[Start of section]
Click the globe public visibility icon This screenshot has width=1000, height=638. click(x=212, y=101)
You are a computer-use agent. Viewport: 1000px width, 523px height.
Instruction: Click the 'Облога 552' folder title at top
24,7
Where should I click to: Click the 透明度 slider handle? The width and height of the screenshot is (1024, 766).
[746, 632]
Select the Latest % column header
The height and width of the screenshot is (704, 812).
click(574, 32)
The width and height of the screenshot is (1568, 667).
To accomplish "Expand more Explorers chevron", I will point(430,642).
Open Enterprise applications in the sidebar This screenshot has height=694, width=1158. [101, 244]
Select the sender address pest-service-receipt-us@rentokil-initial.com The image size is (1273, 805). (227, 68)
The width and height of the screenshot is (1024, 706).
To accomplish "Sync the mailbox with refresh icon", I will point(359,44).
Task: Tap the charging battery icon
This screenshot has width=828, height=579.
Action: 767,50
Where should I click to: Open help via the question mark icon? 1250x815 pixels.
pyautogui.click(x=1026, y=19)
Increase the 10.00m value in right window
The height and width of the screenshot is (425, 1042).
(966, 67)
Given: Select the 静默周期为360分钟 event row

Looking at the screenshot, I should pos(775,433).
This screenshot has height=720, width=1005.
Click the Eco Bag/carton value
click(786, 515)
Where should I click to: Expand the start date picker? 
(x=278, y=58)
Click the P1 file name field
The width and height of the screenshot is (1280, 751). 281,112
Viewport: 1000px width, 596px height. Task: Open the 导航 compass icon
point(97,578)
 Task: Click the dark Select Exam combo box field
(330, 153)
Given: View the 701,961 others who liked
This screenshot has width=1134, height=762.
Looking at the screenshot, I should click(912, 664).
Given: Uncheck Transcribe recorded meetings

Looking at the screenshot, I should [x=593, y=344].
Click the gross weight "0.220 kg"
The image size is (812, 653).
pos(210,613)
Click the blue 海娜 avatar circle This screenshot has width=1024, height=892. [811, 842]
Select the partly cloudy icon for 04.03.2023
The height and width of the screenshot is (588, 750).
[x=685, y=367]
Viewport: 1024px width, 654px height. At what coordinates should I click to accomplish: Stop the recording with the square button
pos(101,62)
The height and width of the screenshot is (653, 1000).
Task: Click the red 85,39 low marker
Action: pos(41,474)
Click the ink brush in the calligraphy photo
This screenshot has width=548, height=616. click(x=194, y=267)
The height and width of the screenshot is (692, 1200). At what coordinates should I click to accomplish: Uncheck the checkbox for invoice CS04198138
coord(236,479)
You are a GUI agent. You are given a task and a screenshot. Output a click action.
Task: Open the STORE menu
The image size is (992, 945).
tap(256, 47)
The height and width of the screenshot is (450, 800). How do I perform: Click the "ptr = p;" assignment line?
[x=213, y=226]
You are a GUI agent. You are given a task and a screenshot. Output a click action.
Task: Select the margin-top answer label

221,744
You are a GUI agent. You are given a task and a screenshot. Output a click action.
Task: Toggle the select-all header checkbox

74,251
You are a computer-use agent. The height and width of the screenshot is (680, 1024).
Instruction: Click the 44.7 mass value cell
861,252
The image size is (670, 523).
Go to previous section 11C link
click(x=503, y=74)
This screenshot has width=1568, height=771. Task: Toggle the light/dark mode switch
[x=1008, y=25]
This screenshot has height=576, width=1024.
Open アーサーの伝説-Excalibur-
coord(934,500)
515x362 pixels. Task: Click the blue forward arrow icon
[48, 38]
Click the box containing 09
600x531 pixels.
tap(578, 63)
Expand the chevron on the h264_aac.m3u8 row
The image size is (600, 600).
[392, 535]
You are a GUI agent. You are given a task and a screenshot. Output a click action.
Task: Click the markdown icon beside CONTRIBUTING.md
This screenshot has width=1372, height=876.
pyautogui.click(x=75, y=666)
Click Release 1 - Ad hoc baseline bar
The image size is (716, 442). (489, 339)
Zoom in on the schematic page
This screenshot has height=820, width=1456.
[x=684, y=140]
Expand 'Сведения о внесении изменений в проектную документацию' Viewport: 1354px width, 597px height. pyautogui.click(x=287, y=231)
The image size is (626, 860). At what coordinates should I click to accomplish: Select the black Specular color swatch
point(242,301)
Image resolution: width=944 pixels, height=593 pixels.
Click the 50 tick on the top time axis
[End of section]
Keep every word intact and transcribe the records in full.

Click the globe public visibility icon This screenshot has width=1000, height=638. click(x=212, y=101)
You are a computer-use agent. Viewport: 1000px width, 523px height.
Instruction: Click the 'Облога 552' folder title at top
24,7
Where should I click to: Click the 透明度 slider handle? The width and height of the screenshot is (1024, 766).
[746, 632]
Select the Latest % column header
The height and width of the screenshot is (704, 812).
click(574, 32)
The width and height of the screenshot is (1568, 667).
To accomplish "Expand more Explorers chevron", I will point(430,642).
Open Enterprise applications in the sidebar This screenshot has height=694, width=1158. [101, 244]
Select the sender address pest-service-receipt-us@rentokil-initial.com The image size is (1273, 805). (227, 68)
The width and height of the screenshot is (1024, 706).
To accomplish "Sync the mailbox with refresh icon", I will point(359,44).
Task: Tap the charging battery icon
This screenshot has width=828, height=579.
Action: 767,50
Where should I click to: Open help via the question mark icon? 1250x815 pixels.
pyautogui.click(x=1026, y=19)
Increase the 10.00m value in right window
The height and width of the screenshot is (425, 1042).
(966, 67)
Given: Select the 静默周期为360分钟 event row

Looking at the screenshot, I should pos(775,433).
This screenshot has height=720, width=1005.
Click the Eco Bag/carton value
click(786, 515)
Where should I click to: Expand the start date picker? 
(x=278, y=58)
Click the P1 file name field
The width and height of the screenshot is (1280, 751). 281,112
Viewport: 1000px width, 596px height. Task: Open the 导航 compass icon
point(97,578)
 Task: Click the dark Select Exam combo box field
(330, 153)
Given: View the 701,961 others who liked
This screenshot has width=1134, height=762.
Looking at the screenshot, I should click(912, 664).
Given: Uncheck Transcribe recorded meetings

Looking at the screenshot, I should [x=593, y=344].
Click the gross weight "0.220 kg"
The image size is (812, 653).
pos(210,613)
Click the blue 海娜 avatar circle This screenshot has width=1024, height=892. [811, 842]
Select the partly cloudy icon for 04.03.2023
The height and width of the screenshot is (588, 750).
[x=685, y=367]
Viewport: 1024px width, 654px height. At what coordinates should I click to accomplish: Stop the recording with the square button
pos(101,62)
The height and width of the screenshot is (653, 1000).
Task: Click the red 85,39 low marker
Action: pos(41,474)
Click the ink brush in the calligraphy photo
This screenshot has width=548, height=616. click(x=194, y=267)
The height and width of the screenshot is (692, 1200). At what coordinates should I click to accomplish: Uncheck the checkbox for invoice CS04198138
coord(236,479)
You are a GUI agent. You are given a task and a screenshot. Output a click action.
Task: Open the STORE menu
The image size is (992, 945).
tap(256, 47)
The height and width of the screenshot is (450, 800). How do I perform: Click the "ptr = p;" assignment line?
[x=213, y=226]
You are a GUI agent. You are given a task and a screenshot. Output a click action.
Task: Select the margin-top answer label

221,744
You are a GUI agent. You are given a task and a screenshot. Output a click action.
Task: Toggle the select-all header checkbox

74,251
You are a computer-use agent. The height and width of the screenshot is (680, 1024).
Instruction: Click the 44.7 mass value cell
861,252
The image size is (670, 523).
Go to previous section 11C link
click(x=503, y=74)
This screenshot has width=1568, height=771. Task: Toggle the light/dark mode switch
[x=1008, y=25]
This screenshot has height=576, width=1024.
Open アーサーの伝説-Excalibur-
coord(934,500)
515x362 pixels. Task: Click the blue forward arrow icon
[48, 38]
Click the box containing 09
600x531 pixels.
tap(578, 63)
Expand the chevron on the h264_aac.m3u8 row
The image size is (600, 600).
[392, 535]
You are a GUI agent. You are given a task and a screenshot. Output a click action.
Task: Click the markdown icon beside CONTRIBUTING.md
This screenshot has width=1372, height=876.
pyautogui.click(x=75, y=666)
Click Release 1 - Ad hoc baseline bar
The image size is (716, 442). (489, 339)
Zoom in on the schematic page
This screenshot has height=820, width=1456.
[x=684, y=140]
Expand 'Сведения о внесении изменений в проектную документацию' Viewport: 1354px width, 597px height. pyautogui.click(x=287, y=231)
The image size is (626, 860). At what coordinates should I click to accomplish: Select the black Specular color swatch
point(242,301)
Image resolution: width=944 pixels, height=593 pixels.
Click the 50 tick on the top time axis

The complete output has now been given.